The Kaiser Family Foundation and Health Research & Education Trust are out this morning with their annual survey of employer-based insurance. The results, unsurprisingly, aren’t pretty: health insurance premiums for employee-based health insurance have increased 113 percent since 2001 and are expected to more than double from an average of $15,073 today to $32,175:
That’s a pretty terrifying chart - and keep in mind, that’s just for the employer-based insurance market. It doesn’t include individual market plans, where even bigger premium increases are more common. Health insurance costs have risen fast enough to eat up an entire decade of earning increases, a Health Affairs study found last month, and this new survey shows they could continue to do so for the next 10 years, too.
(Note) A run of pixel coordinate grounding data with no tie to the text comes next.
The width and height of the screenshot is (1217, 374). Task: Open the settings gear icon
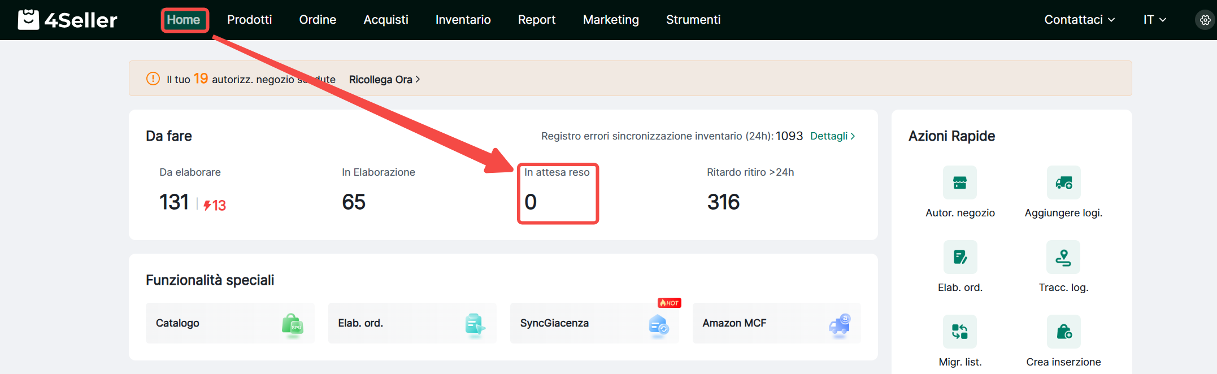coord(1205,20)
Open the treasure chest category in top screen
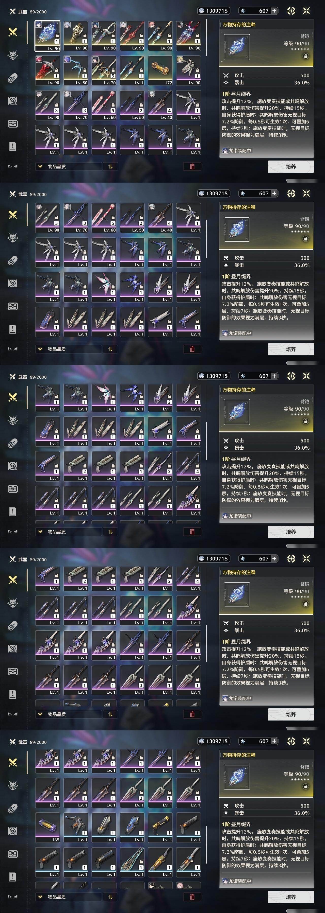325x913 pixels. 13,124
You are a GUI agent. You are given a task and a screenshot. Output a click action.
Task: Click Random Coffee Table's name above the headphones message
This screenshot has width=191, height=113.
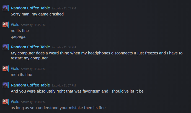(x=30, y=47)
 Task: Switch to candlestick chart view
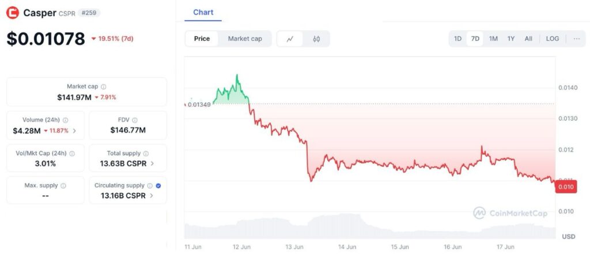click(x=316, y=39)
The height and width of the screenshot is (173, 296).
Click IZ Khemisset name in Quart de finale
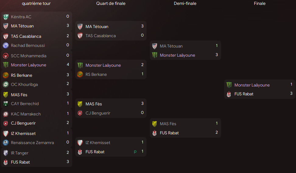[x=98, y=143]
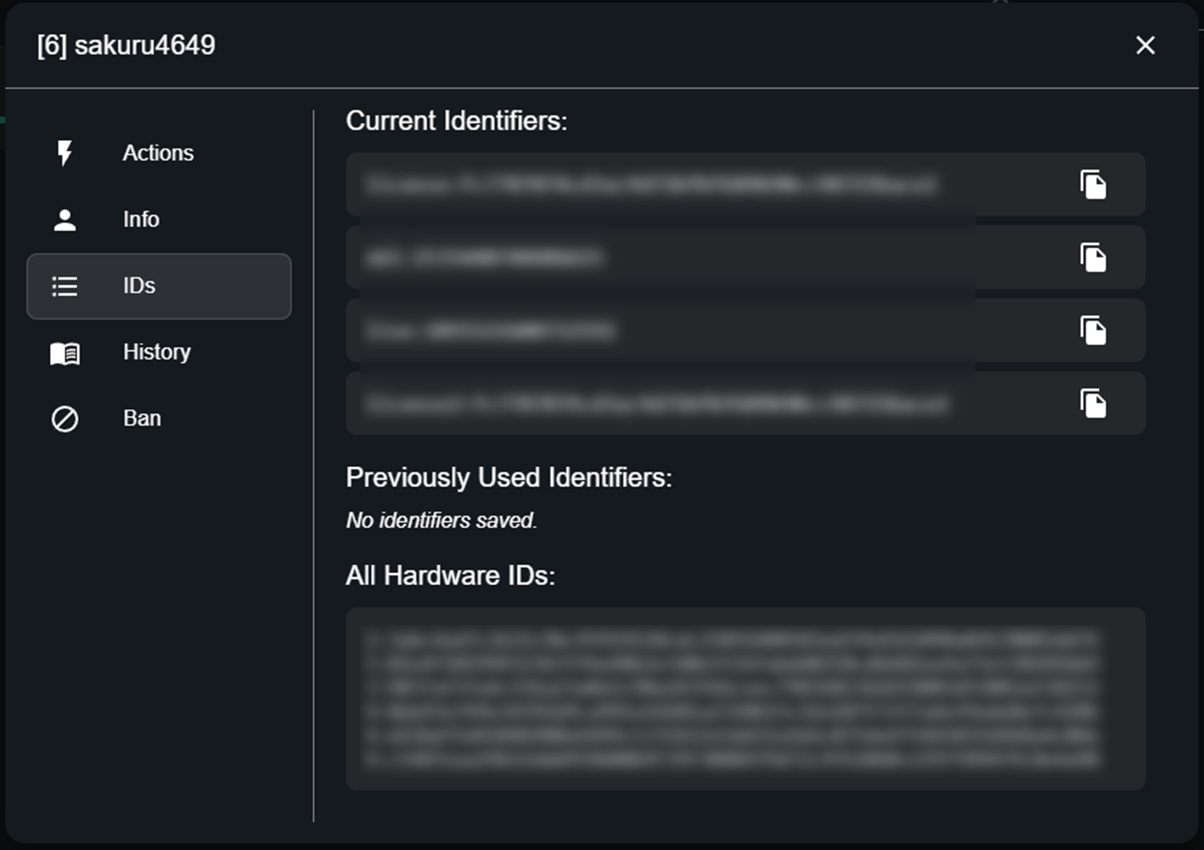Click the list icon beside IDs

pyautogui.click(x=65, y=286)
While that squiggly red line is scary, the chart that might matter more shows the share of benefits that employees are paying for. Over the past decade, not only have employees’ benefits cost more, as medical costs have risen, but employers have come to expect subscribers to pick up an increasingly large part of the tab:
Proportionately, workers have been expected to pay increasingly more of their health insurance bill. This shows up in deductible levels, too: 28 percent of employers’ plans for single coverage now have a deductible over $1,000, up from 6 percent in 2006.
The health reform law has mechanisms to control the cost of health insurance. The new medical loss ratio regulation requires that insurers spend at least 80 percent of subscriber premiums on medical costs, limiting the amount that can go to profits and administration. In the small group market, where some employer-based plans fall, it requires the review of any double-digit rate increases. But even if these mechanisms do get insurance costs to go down, that doesn’t mean the change will trickle down to employees: the health reform law doesn’t really touch how employers divvy up the bill.
There’s been a trend developing for over a decade now where employers expect employees to pay a bigger chunk of the insurance bill. If a higher worker contribution has become the new normal, decreases in the cost of health insurance may not necessarily mean lower costs for the consumer.